Mirrorman Read online

Page 7


  The ropes from the longboats were cast free as the ship cleared the harbour. The topsails were now unfurled on the sprit and mizzenmasts, and the Salamander surged forward gracefully on the ocean swell. She was a fine ship, of the class known as Dutch East Indiaman, based on the same design as the legendary Golden Hind of two centuries ago, though larger and with four decks below instead of two.

  With a smile, Cawdor lifted his son up again as the shore receded. He felt in tremendous spirits. A new life in the New World! Freedom from petty corruption and mean-minded bigotry. He was a man with a trade: a mason who’d served his time, with ambitions to become an architect. During the coming months he would apply himself, study his books and work hard to improve his facility at calculations.

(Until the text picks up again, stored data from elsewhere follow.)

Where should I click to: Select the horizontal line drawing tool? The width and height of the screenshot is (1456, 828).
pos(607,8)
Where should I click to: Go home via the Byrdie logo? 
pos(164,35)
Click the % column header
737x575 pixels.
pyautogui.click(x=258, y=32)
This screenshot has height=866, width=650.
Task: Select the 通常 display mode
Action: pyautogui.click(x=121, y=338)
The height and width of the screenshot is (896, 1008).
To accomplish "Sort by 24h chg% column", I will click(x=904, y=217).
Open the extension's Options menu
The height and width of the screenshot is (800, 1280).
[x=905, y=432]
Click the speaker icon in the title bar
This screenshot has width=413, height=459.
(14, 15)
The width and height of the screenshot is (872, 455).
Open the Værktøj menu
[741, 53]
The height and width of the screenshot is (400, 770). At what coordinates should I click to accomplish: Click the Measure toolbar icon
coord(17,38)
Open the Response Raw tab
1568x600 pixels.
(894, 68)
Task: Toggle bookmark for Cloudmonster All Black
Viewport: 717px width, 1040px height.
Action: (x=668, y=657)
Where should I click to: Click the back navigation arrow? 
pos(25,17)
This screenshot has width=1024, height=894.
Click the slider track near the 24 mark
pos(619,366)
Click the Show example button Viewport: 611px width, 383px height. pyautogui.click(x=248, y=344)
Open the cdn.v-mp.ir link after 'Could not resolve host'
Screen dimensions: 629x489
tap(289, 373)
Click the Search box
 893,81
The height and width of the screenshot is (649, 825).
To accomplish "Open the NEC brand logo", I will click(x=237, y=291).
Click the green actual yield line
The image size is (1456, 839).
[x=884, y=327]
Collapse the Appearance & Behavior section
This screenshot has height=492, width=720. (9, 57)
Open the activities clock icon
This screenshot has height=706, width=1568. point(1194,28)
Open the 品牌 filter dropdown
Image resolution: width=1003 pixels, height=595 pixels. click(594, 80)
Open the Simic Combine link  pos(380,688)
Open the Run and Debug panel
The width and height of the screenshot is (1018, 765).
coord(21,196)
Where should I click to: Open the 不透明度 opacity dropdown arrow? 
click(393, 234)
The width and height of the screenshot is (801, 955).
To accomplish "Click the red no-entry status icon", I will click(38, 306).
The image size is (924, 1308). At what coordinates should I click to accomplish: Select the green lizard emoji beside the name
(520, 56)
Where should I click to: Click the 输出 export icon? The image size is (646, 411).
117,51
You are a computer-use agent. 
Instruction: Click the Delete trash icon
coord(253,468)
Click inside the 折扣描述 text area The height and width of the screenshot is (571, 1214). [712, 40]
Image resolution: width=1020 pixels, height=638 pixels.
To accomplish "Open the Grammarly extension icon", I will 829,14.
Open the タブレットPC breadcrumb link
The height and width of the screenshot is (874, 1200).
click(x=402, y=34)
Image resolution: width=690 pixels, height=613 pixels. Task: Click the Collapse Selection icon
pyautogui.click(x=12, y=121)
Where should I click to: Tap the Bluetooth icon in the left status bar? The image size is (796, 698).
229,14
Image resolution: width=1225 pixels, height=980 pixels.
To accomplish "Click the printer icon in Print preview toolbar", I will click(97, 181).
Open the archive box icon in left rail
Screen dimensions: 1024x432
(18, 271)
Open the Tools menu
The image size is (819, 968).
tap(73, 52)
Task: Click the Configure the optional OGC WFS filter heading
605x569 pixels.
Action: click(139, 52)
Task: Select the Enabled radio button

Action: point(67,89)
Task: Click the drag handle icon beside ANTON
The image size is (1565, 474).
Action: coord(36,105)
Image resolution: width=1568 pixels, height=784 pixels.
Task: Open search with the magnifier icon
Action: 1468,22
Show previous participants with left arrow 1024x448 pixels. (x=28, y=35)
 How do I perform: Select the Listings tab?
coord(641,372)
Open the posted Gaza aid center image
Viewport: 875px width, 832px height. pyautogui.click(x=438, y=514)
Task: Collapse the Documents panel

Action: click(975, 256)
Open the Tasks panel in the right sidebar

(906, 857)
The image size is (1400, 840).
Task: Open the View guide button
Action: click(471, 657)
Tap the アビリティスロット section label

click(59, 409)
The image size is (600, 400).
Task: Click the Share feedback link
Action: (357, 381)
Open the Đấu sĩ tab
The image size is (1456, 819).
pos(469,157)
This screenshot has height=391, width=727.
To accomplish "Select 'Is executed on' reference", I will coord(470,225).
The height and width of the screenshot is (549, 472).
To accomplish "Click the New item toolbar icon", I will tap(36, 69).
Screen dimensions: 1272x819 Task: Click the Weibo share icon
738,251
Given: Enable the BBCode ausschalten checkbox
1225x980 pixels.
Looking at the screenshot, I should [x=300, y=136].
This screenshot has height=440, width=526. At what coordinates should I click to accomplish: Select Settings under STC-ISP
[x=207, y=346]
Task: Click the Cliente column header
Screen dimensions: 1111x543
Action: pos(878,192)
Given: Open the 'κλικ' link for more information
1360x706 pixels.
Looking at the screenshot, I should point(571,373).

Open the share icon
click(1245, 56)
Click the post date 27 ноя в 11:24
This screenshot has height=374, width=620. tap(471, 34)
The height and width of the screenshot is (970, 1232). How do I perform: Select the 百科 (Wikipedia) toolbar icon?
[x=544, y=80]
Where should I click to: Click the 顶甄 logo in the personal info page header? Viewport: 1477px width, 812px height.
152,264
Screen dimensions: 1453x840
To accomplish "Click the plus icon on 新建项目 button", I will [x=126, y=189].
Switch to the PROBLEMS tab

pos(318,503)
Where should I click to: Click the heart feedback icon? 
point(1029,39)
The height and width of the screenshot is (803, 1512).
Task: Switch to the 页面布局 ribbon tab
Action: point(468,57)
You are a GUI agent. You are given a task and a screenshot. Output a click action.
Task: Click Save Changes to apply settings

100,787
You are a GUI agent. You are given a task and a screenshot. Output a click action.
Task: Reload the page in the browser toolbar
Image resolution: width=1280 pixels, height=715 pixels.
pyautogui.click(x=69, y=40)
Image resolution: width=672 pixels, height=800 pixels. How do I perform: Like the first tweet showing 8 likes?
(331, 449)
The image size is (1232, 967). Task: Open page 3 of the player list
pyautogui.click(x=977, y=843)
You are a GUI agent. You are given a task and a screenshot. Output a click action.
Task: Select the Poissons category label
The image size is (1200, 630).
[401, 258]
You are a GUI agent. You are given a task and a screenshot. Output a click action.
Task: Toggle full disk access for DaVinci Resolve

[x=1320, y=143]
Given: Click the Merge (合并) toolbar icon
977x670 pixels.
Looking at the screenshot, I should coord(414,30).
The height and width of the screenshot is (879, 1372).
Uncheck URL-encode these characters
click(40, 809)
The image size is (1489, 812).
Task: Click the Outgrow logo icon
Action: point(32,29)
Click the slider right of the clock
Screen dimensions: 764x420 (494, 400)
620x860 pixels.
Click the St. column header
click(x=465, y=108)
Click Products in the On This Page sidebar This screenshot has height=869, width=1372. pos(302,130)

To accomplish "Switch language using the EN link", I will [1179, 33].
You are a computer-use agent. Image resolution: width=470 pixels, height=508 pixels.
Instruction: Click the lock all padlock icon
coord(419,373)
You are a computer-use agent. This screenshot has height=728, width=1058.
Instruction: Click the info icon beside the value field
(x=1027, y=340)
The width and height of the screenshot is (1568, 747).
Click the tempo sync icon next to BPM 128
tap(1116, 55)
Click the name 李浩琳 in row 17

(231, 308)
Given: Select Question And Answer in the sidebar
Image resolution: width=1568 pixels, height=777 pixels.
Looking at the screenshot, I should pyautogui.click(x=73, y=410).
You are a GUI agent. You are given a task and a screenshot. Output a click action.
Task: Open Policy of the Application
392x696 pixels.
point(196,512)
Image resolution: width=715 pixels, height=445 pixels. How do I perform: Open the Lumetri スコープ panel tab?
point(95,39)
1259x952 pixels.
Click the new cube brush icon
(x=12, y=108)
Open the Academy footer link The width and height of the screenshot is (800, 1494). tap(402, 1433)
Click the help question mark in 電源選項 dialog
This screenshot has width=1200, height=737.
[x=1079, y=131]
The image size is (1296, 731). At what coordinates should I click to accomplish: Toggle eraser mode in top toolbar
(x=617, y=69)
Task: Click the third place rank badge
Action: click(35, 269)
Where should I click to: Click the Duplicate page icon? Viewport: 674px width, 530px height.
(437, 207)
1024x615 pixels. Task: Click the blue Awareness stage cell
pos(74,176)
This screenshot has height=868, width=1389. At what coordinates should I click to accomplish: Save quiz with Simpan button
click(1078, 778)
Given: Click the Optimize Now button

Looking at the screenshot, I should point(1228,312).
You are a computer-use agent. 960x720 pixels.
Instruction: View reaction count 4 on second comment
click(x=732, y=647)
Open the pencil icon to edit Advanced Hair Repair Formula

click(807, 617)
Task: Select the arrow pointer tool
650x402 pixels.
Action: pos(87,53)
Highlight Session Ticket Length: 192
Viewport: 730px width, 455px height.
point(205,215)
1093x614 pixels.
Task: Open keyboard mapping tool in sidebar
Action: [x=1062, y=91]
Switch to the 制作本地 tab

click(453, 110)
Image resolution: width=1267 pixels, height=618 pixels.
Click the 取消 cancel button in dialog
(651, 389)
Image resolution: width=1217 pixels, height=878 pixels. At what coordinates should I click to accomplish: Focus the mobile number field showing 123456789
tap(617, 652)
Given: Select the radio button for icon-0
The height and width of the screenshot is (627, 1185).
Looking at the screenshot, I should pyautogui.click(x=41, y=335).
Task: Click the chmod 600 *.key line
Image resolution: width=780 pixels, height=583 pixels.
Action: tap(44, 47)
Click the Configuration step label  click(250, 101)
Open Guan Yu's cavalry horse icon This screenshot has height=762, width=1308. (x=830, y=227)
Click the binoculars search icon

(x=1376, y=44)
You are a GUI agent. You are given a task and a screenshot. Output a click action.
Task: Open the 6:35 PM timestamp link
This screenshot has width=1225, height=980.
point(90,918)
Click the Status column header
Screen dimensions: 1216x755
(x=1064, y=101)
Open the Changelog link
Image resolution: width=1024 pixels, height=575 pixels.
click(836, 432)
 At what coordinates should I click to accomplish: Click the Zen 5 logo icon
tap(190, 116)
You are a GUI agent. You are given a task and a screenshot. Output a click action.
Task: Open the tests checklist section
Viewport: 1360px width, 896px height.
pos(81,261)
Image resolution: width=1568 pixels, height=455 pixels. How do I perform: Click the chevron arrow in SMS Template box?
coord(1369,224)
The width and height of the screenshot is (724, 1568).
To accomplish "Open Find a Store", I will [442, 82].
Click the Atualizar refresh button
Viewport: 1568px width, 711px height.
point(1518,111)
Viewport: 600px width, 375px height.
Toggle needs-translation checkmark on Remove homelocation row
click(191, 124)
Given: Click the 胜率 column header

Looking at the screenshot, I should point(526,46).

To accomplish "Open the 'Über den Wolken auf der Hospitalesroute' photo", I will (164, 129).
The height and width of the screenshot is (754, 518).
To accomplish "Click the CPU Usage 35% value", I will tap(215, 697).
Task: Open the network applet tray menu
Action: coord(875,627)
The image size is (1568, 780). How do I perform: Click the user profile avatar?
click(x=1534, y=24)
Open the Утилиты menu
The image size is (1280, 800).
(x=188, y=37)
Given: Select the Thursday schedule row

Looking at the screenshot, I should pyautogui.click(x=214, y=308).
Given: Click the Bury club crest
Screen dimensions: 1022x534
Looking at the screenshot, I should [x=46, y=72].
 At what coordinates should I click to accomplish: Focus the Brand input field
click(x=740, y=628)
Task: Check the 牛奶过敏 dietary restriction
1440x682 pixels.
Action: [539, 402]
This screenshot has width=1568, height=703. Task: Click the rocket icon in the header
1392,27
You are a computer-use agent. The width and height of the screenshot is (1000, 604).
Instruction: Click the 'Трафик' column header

  The Colonies were virgin territory, ripe for a builder of foresight and daring such as Jefferson Cawdor. Why, he was prepared to take anything on, from a cabin to a cathedral.

  Saraheda watched her husband’s face, which was broad and ruddy in the sunset. She could tell what he was thinking. Head filled with lofty, vaulting dreams. Eyes fixed on the golden future. While she could only see (and smell) what was under her nose, fret about the privy, and worry about the child forming inside her.

  3

  They were all three of them, for 75 continuous hours, sick as dogs.

  The ship reared and plunged, riding to the top of a foaming crest, then crashing headlong into a deep, glassygreen trough. Then another crest, and another trough –

  Foaming crest and crashing trough.

  Crest and trough. Crest and trough.

  Saraheda felt she had been born, lived her full span, and was about to die in their crazily tilting cubicle. She thought the wall was the floor and the ceiling the door. Not that she minded most of the time. She would have died quite happily. She had never known such torture.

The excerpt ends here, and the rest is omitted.